O Ibovespa, principal índice da B3, fechou nesta quinta-feira (30/7) em alta de 1,88%, aos 177.158,86 pontos, impulsionado pela melhora do apetite ao risco após os dados de inflação e de atividade dos Estados Unidos. O índice seguiu as bolsas de Nova York, onde o Dow Jones subiu 1,19%, o S&P 500 avançou 1,67% e o Nasdaq ganhou 2,78%.
O núcleo do PCE americano, que mede a inflação naquele país, avançou 0,1% em junho, abaixo da expectativa de 0,2%, enquanto o PIB cresceu 1,5% em termos anualizados no segundo trimestre, ante projeção de 2,1%. Os dados reduziram os temores de uma postura mais rígida do Federal Reserve.
No Brasil, a queda de 1,16% do IGP-M em julho reforçou as apostas em corte da Selic na próxima reunião do Copom. O Ibovespa oscilou entre 173.884,55 e 177.158,86 pontos, encerrando na máxima do dia. O volume financeiro somou R$ 22,7 bilhões. O índice acumula altas de 1,79% na semana, 2,98% no mês e 9,95% em 2026.
Entre as ações de maior peso no índice, Itaú avançou 2,20%, Banco do Brasil ganhou 1,97% e Santander recuou 1,48%. A Petrobras subiu 2,19% nas ações ordinárias e 2% nas preferenciais, enquanto a Vale teve alta de 1,39%.
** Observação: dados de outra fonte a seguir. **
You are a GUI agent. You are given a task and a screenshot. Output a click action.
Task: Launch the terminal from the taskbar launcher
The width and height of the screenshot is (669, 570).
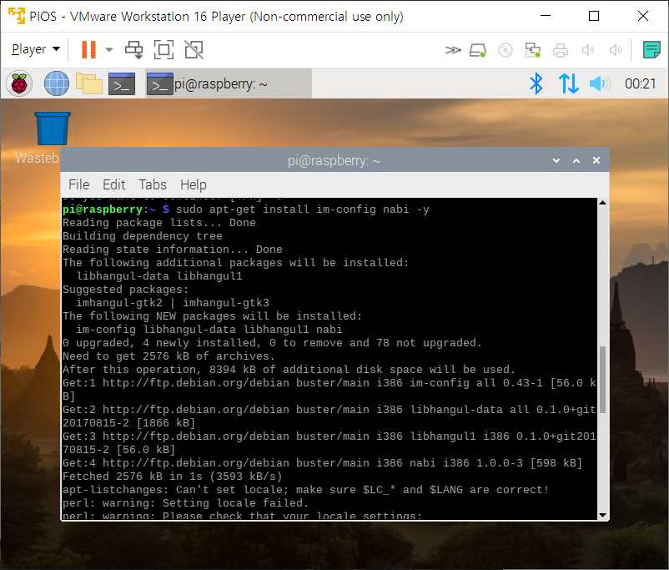tap(122, 83)
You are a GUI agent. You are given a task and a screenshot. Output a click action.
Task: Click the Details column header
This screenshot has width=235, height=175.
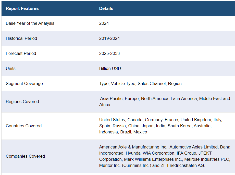pyautogui.click(x=106, y=8)
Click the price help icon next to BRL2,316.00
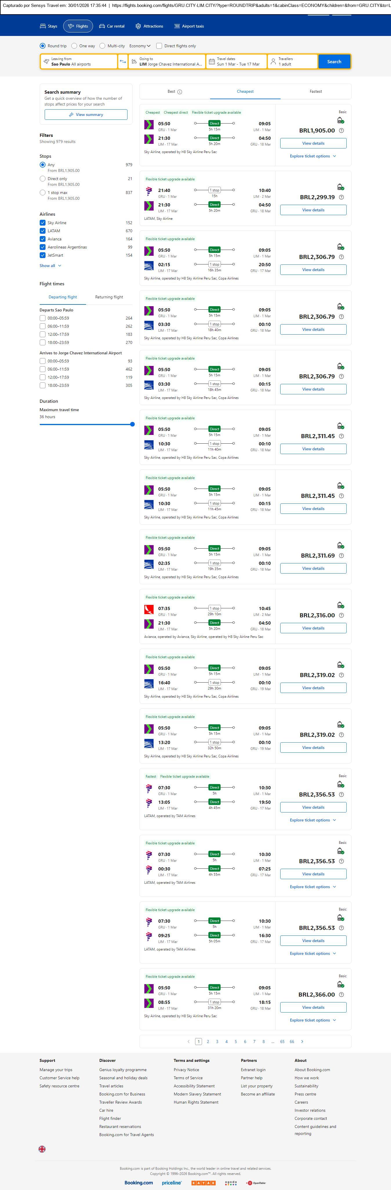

No câmbio, o dólar caiu 0,93%, fechando o dia em R$ 5,06. A entrada de recursos estrangeiros, o maior apetite por moedas emergentes e o recuo de 0,93% do DXY favoreceram o real. A taxa de desemprego de 5,4% e o déficit primário de R$ 48,178 bilhões tiveram impacto limitado sobre o mercado cambial.